Anak perempuan saya sedang ke rumah mertuanya. Rupanya ia sedang menonton televisi. Tayangan yang menarik di televisi itu adalah tentang demo orangtua siswa kepada para guru SD di daerah Yogyakarta. Saya ditelepon untuk segera melihat tayangan itu. Rupanya tayangan itu benar adanya.

Dalam tayangan itu, warga masyarakat sedang berkumpul di depan sekolah mendemo para guru yang selalu datang terlambat masuk sekolah. Sementara para siswa telah berada di ruang kelas menunggu kedatangan gurunya. Dengan membawa spanduk antara lain berbunyi ”guru ojo turu” (guru jangan tidur), para orangtua siswa mengunci pintu masuk sekolah. Dam hasilnya, para guru menandatangani perjanjian bahwa mereka tidak akan terlambat masuk sekolah lagi.

Nah kalau sudah begitu. Mau apa lagi. Benteng terakhir disiplin dan moralitas para guru sudah ambruk. Seperti ambruknya gedung sekolah yang tidak pernah dipelihara oleh sekolah. Itulah kenyataan yang menyakitkan hati. Itulah yang kemudian mendorong saya untuk menulis tentang tajuk yang satu ini. Dorongan itu menjadi lebih kuat lagi setelah membaca buku karangan Deborah Meier bertajuk In Schools We Trust. Di Sekolah Kita Percaya. Dengan kejadian demo orangtua siswa kepada para guru yang sering terlambat masuk sekolah, lalu masih ada lagikah sosok yang kita percayai dari sebuah lembaga pendidikan yang bernama sekolah. Ada beberapa hal yang perlu kita jadikan pelajaran dari peristiwa yang menyedihkan itu. Sudah tentu ada sebab akibatnya. Mantan Menteri Pendidikan dan Kebudayaan, Wardiman Djojonegoro, pernah menyatakan bahwa separuh persoalan guru adalah kesejahterannya. Deborah Meier lebih melihatnya secara lebih luas, dari aspek hubungan orangtua siswa dengan sekolah. Meier telah memberikan tip-tip yang cukup baik untuk membina dan menjalin erat hubungan orangtua tua siswa dengan sekolah sebagai berikut.

Pertama, schools need to be clear about their agenda. Sekolah perlu mengetahui dengan jelas agenda orangtua. Dengan kata lain, sekolah perlu mengetahui, mendengarkan, dan memahami keinginan orangtua. Untuk itu, cobalah kepala sekolah mengadakan acara pertemuan secara rutin dengan orangtua siswa, untuk mendengarkan apa keginginan dan bahkan gagasan kreatif orangtua.

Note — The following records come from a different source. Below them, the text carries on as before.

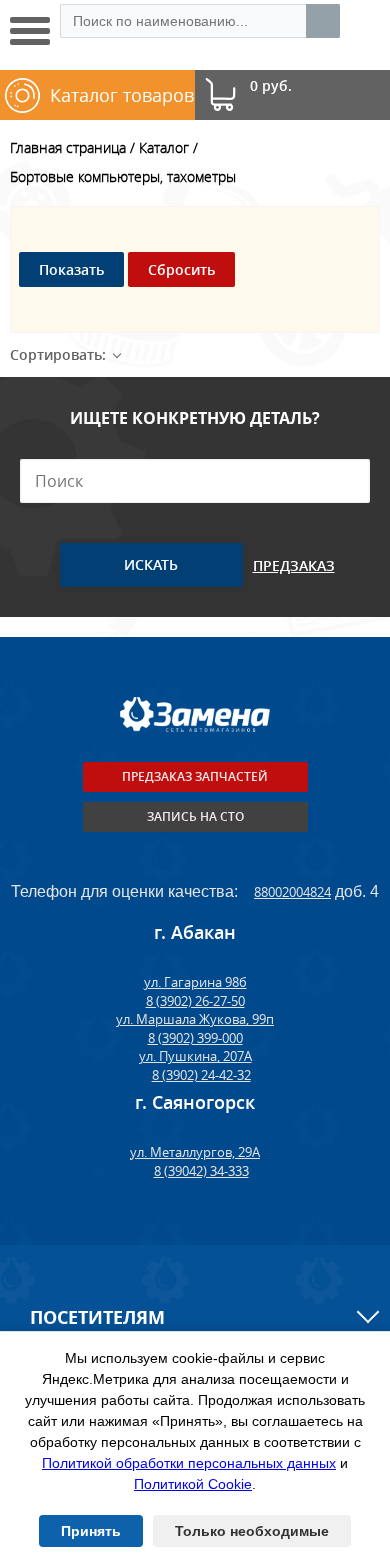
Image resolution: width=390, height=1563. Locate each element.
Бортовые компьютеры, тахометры (123, 176)
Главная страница (68, 147)
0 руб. (271, 86)
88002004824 (292, 892)
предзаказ (294, 565)
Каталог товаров (122, 95)
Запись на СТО (195, 816)
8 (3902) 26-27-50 (195, 1001)
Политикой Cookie (193, 1484)
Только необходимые (252, 1531)
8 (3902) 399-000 (195, 1038)
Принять (91, 1531)
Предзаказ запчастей (195, 776)
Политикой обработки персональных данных (189, 1463)
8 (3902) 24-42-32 (201, 1075)
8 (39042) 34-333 (201, 1171)
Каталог (164, 147)
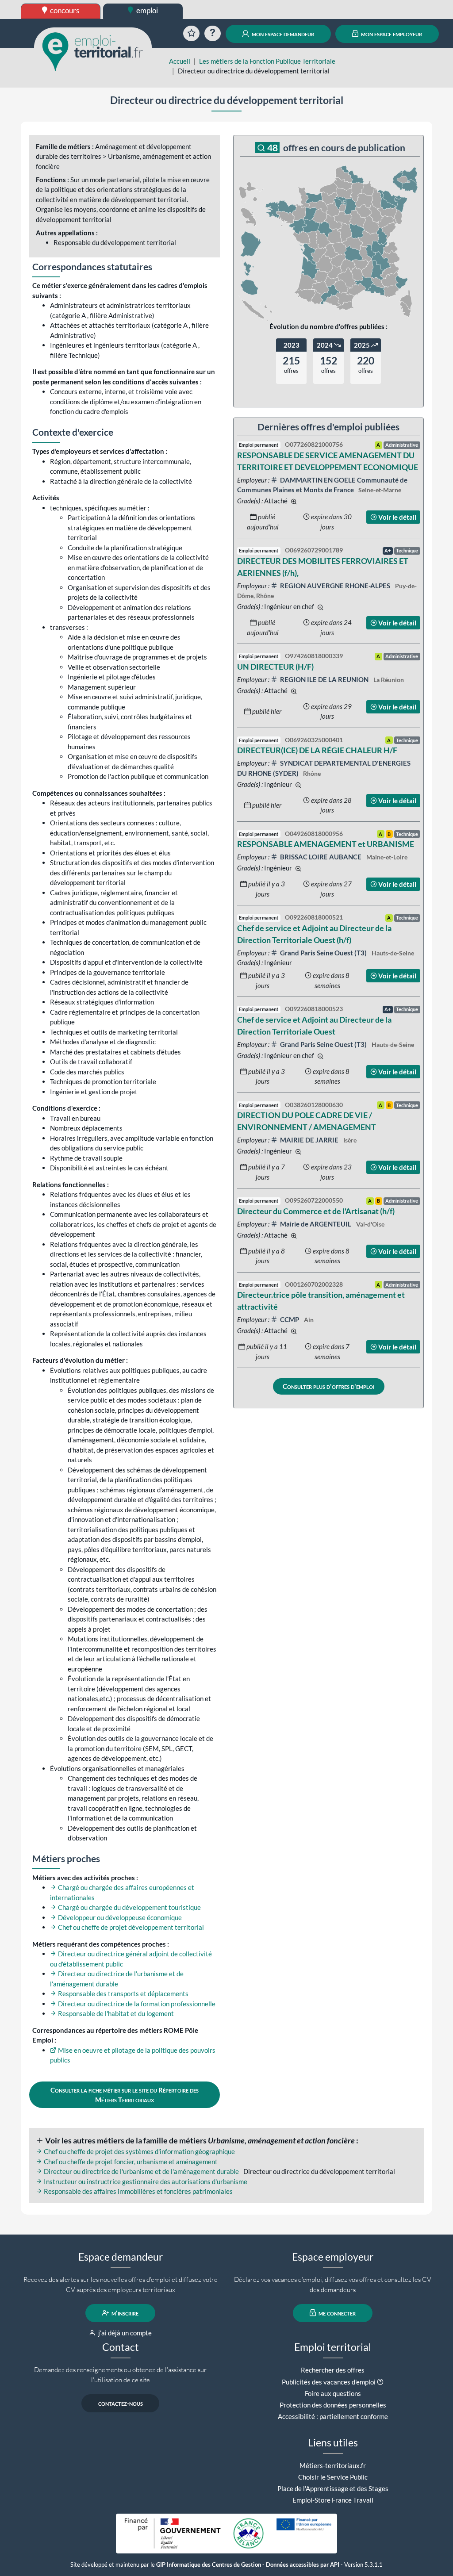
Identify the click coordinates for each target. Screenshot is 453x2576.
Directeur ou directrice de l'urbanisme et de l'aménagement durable (140, 2171)
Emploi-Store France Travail (332, 2500)
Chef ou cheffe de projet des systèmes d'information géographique (138, 2151)
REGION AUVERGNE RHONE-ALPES (335, 586)
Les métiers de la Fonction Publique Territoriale (267, 61)
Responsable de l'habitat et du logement (115, 2013)
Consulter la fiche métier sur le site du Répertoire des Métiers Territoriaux (124, 2095)
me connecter (336, 2313)
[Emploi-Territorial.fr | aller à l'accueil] (93, 51)
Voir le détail (396, 517)
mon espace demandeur (282, 34)
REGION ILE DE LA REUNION (324, 679)
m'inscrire (124, 2313)
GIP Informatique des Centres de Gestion (208, 2564)
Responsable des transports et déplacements (122, 1993)
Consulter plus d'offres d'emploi (328, 1386)
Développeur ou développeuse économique (119, 1917)
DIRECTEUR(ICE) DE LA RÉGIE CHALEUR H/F (317, 750)
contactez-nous (120, 2403)
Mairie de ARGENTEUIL (316, 1224)
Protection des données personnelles (333, 2405)
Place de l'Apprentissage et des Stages (332, 2488)
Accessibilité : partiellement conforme (333, 2416)
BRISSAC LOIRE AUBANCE (321, 857)
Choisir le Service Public (333, 2477)
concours (64, 10)
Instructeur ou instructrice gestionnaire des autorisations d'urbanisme (144, 2181)
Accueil (179, 61)
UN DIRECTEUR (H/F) (275, 666)
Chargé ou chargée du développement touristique (129, 1907)
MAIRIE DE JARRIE (309, 1140)
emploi (146, 10)
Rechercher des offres (333, 2370)
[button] (380, 2382)
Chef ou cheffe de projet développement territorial (130, 1927)
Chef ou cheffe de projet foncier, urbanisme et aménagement (130, 2162)
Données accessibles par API (302, 2564)
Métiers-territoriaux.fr (332, 2465)
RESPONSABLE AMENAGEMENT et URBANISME (325, 844)
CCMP (289, 1319)
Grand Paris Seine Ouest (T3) (323, 953)
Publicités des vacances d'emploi (329, 2382)
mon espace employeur (391, 34)
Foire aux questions (333, 2393)
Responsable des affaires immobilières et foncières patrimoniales (137, 2191)
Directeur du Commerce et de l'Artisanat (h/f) (316, 1211)
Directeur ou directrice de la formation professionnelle (136, 2004)
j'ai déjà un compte (124, 2333)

Kedua, we all need to be clear how decisions are made. Kita, sekolah dan orangtua memerlukan untuk mengetahui dengan jelas bagaimana semua keputusan itu dibuat. Selama ini mungkin sudah banyak keluhan dari orangtua yang ditujukan kepada staf yang memberikan layanan kepada orangtua. Tapi apa hasilnya, mungkin orangtua tidak melihat adanya perubahan sebagaimana yang telah diusulkan oleh orangtus. Padahal persoalannya adalah karena staf sekolah yang selalu diberikan masukan itu bukanlah pihak yang memiliki kewenangan dalam pengambilan keputusan. Akibatnya, orangtua menjadi tidak percaya lagi kepada sekolah. Untuk itu, maka sekolah dan orangtua kembali harus saling dapat berkomunikasi secara efektif untuk menyamakan persepsi tentang pengambilan keputusan di sekolah. Satu contoh, ada kebijakan dari pusat bahwa buku pelajaran harus digunakan di sekolah minimal dalam lima tahun. Maka untuk menentukan buku pelajaran apa yang akan dipakai di sekolah, orangtua yang direpresentasikan dalam Komite Sekolah harus diajak bicara dalam menentukan buku pelajaran tersebut.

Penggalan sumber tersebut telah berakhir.